### TASK OBJECTIVE
Output nothing except the lines from the one containing "Screen dimensions: 1509x812" through the final line of the data, both included, typed exactly, minus the pictures.

### THE INPUT
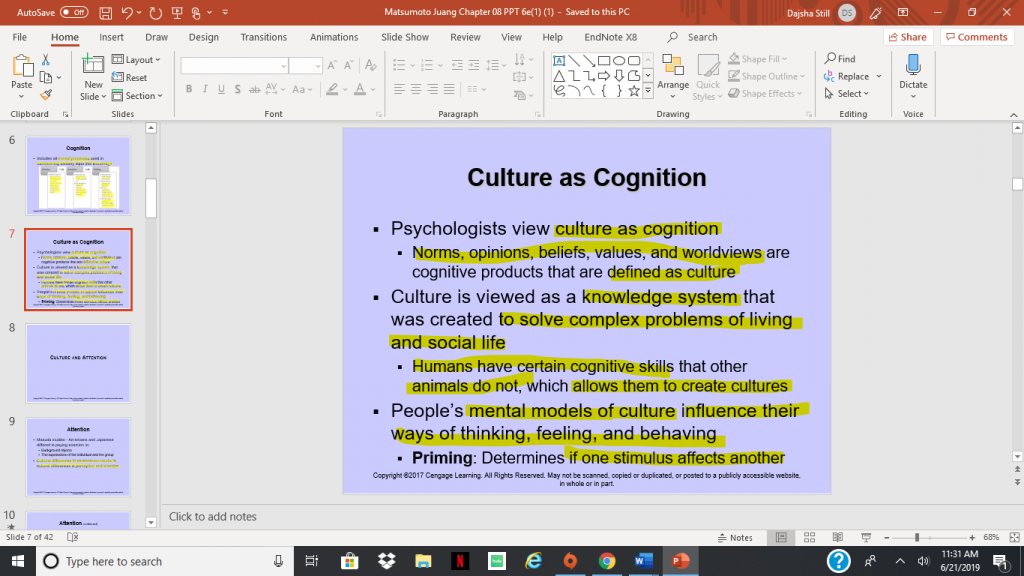The height and width of the screenshot is (576, 1024).
Task: Expand the Select dropdown in Editing
Action: [x=852, y=94]
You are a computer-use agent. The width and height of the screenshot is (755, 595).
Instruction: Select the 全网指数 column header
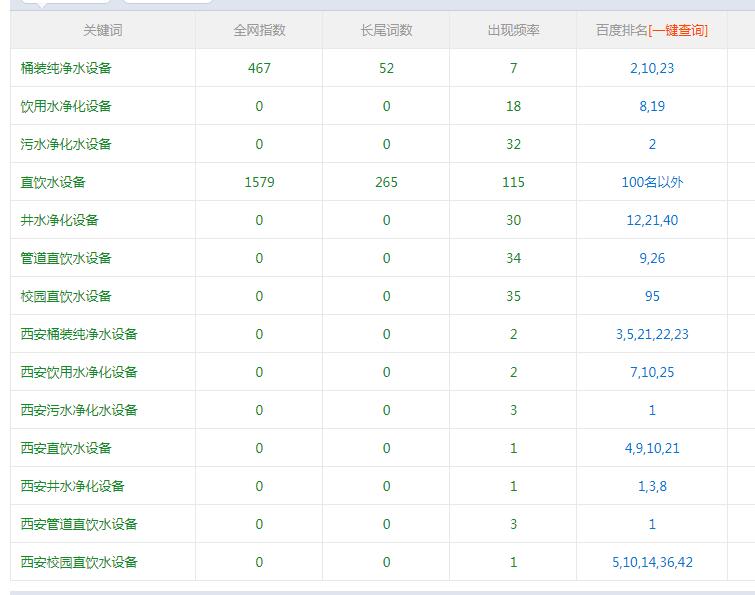[259, 30]
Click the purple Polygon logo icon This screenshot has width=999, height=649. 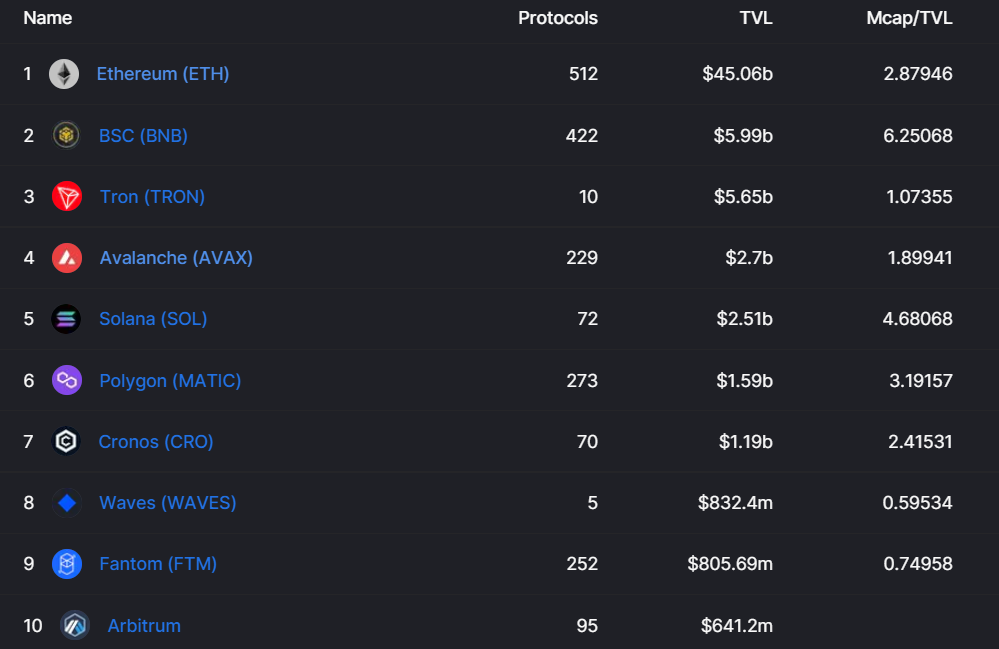pyautogui.click(x=67, y=380)
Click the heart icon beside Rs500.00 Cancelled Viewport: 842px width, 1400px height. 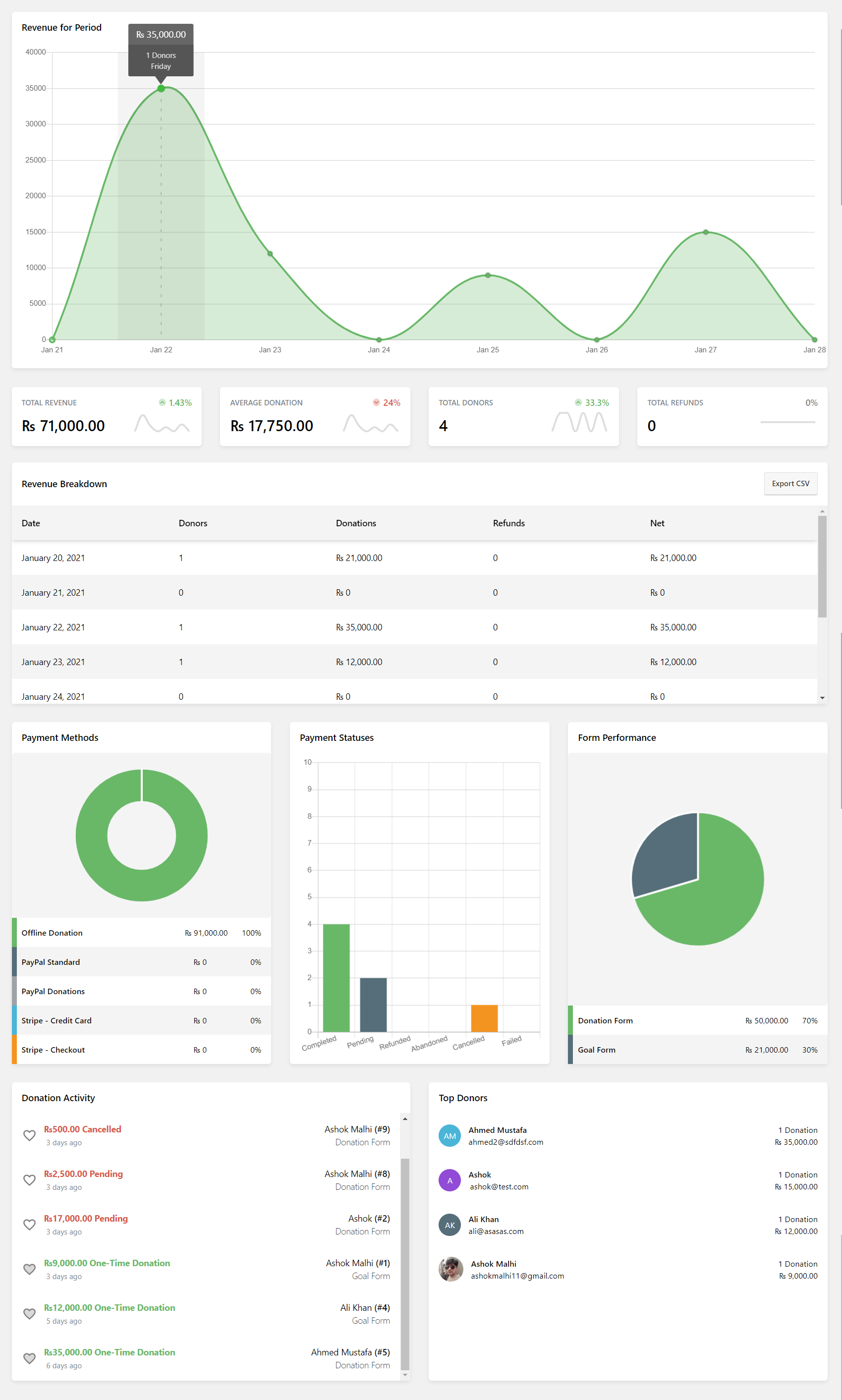click(x=30, y=1135)
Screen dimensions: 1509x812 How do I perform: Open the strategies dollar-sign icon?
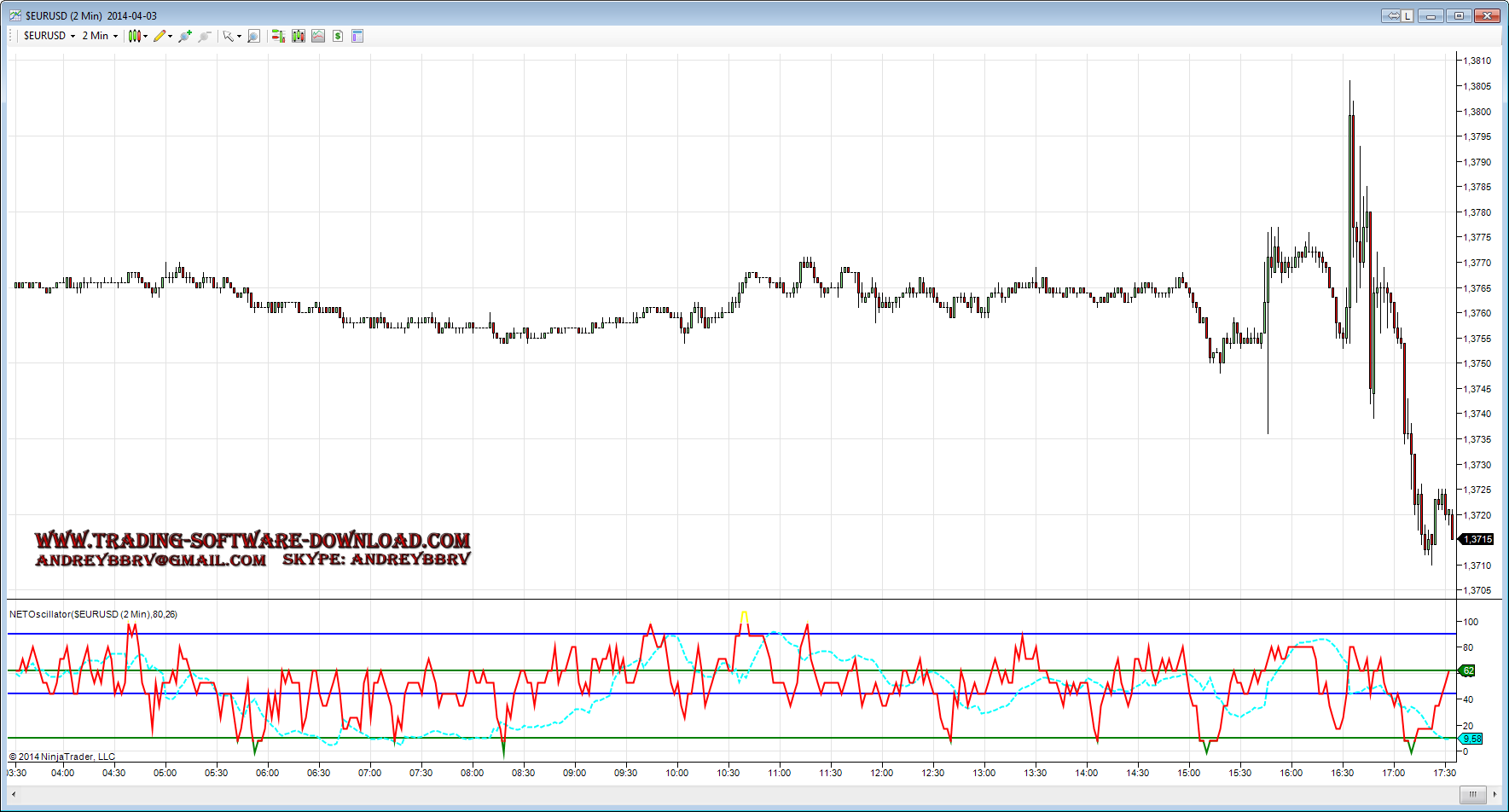pyautogui.click(x=338, y=36)
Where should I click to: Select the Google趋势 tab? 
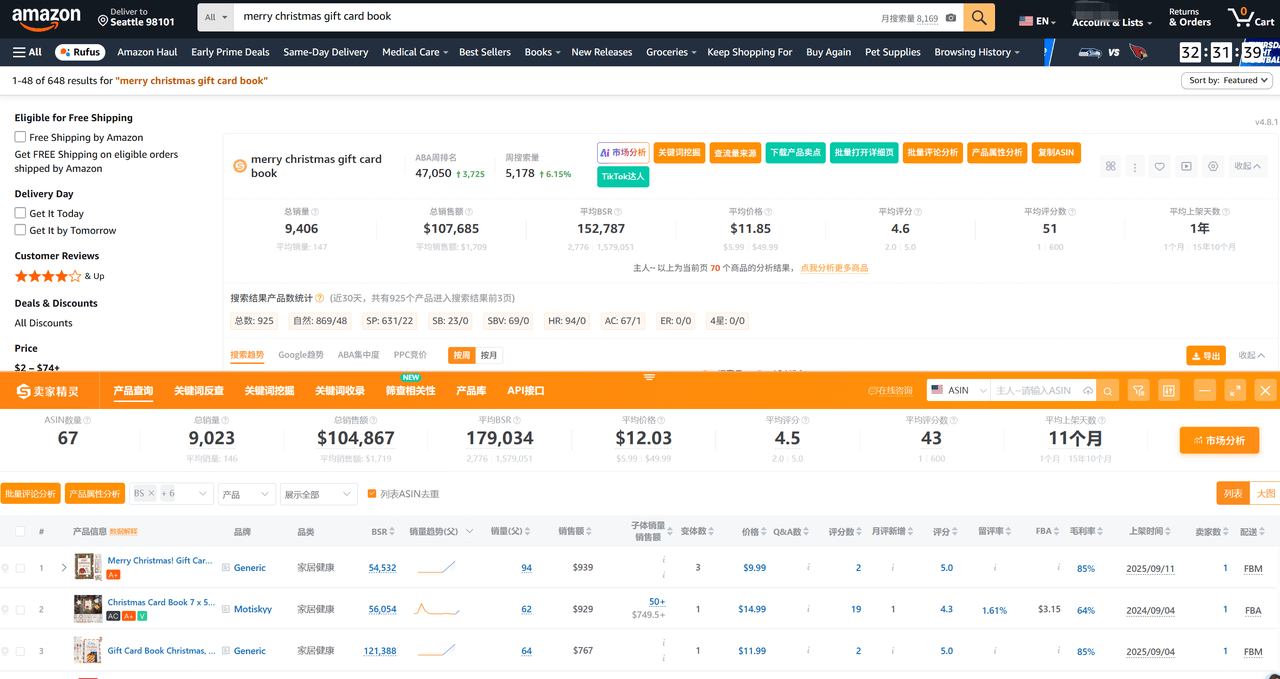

### SOLUTION FOR THIS EXERCISE
Screen dimensions: 1509x812 How do I perform: Open the strategies dollar-sign icon?
pyautogui.click(x=338, y=36)
Where should I click to: Select the Google趋势 tab? 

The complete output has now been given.